[THE DATA]
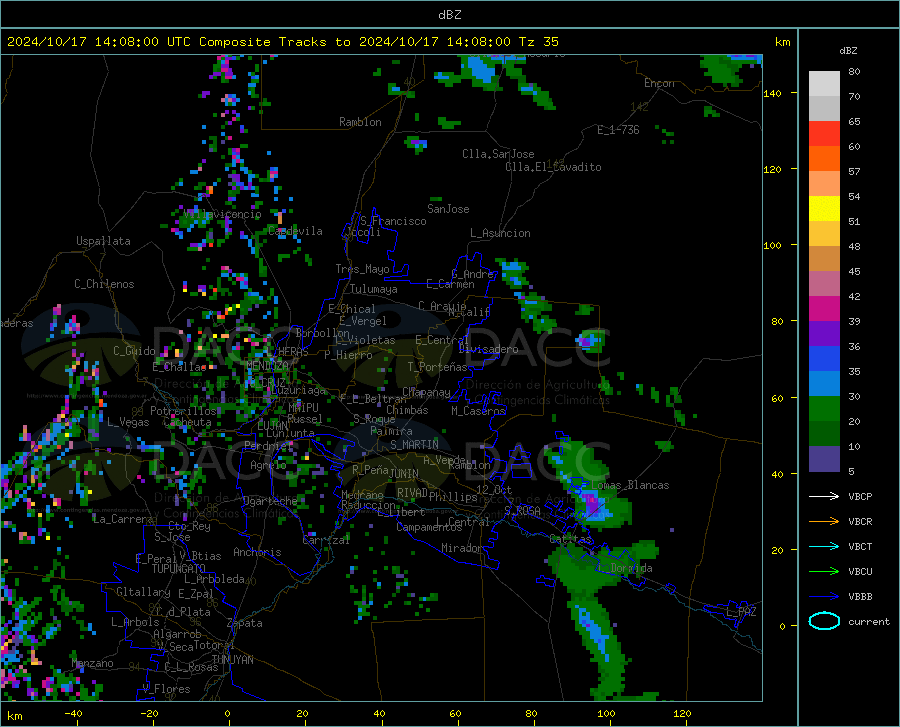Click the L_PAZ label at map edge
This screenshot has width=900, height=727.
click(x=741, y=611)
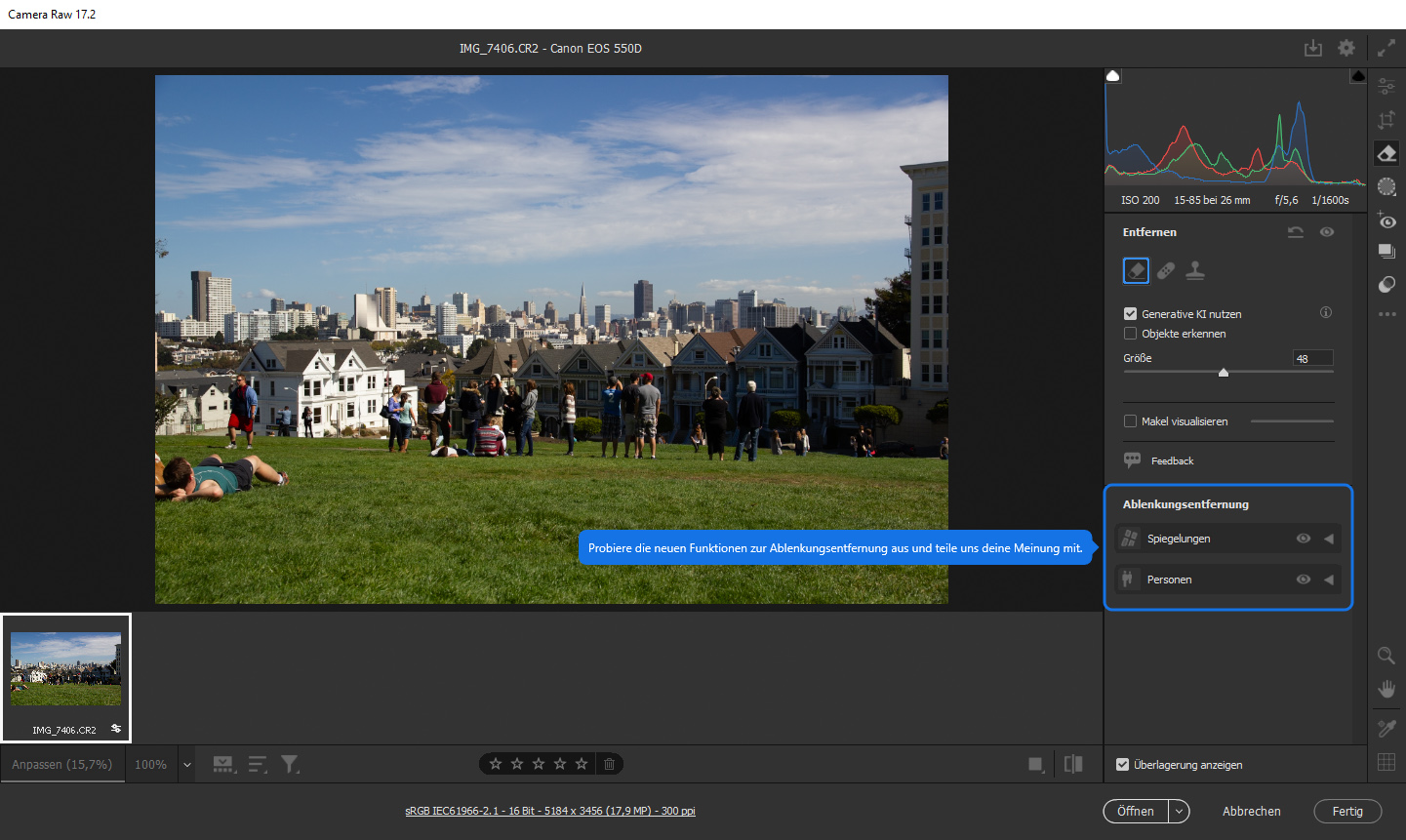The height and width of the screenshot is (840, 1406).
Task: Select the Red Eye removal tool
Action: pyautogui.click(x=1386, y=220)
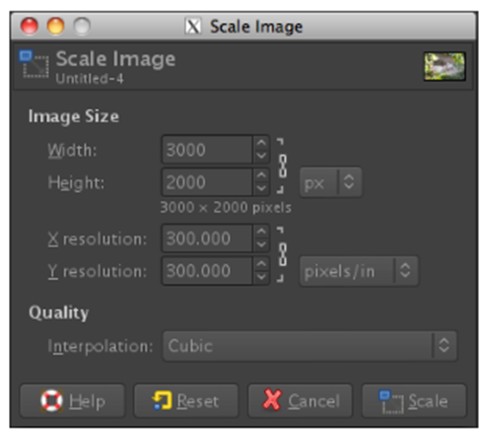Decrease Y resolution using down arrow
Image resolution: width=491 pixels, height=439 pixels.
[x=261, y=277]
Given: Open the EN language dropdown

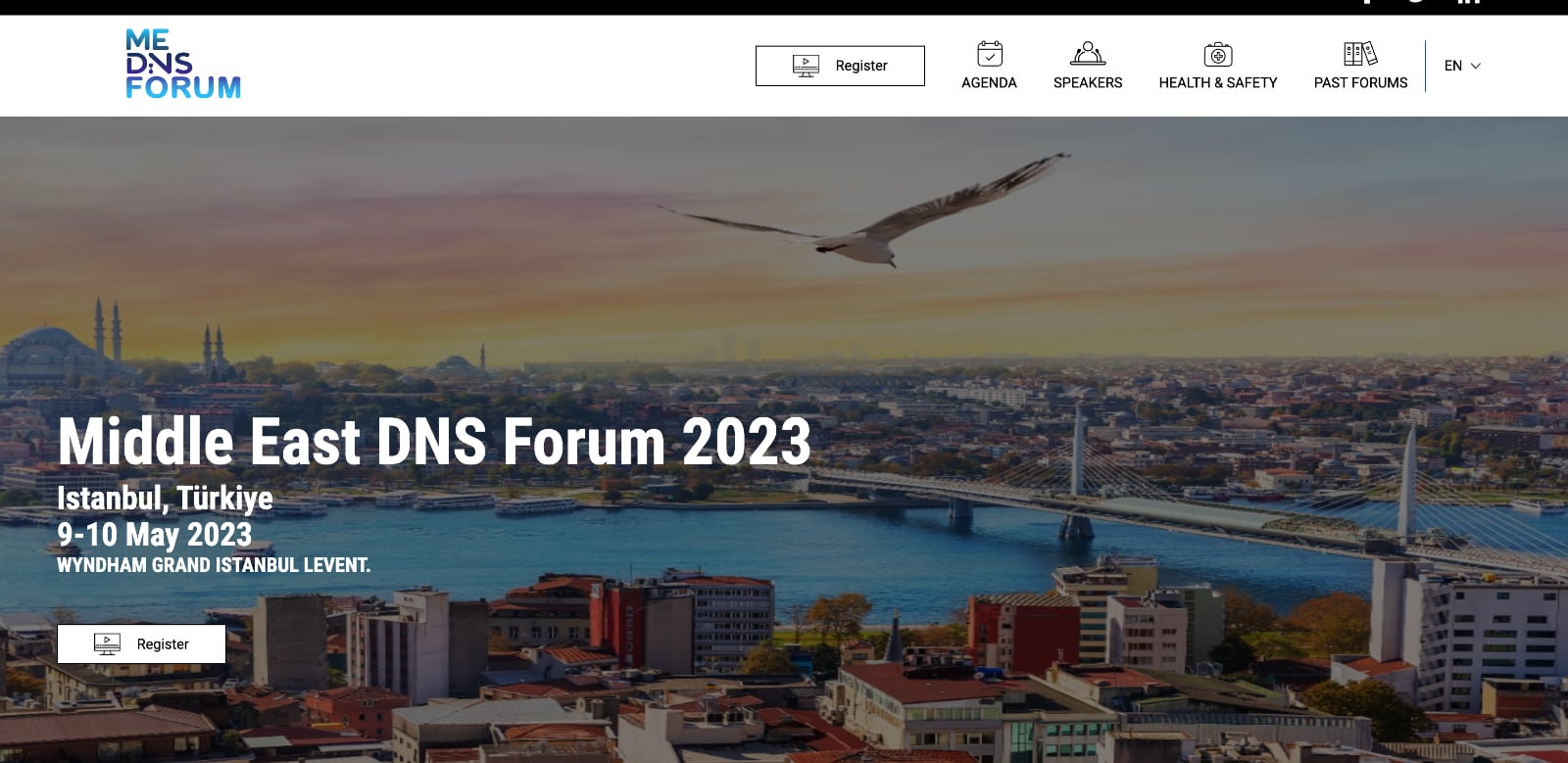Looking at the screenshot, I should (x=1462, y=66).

[REQUIRED WORK]
The copy must start at the line containing "Given: Open the EN language dropdown" and stop at the last line of the listing, both included, with every line exact and no pictures.

[EXERCISE RESULT]
Given: Open the EN language dropdown

Looking at the screenshot, I should (x=1462, y=66).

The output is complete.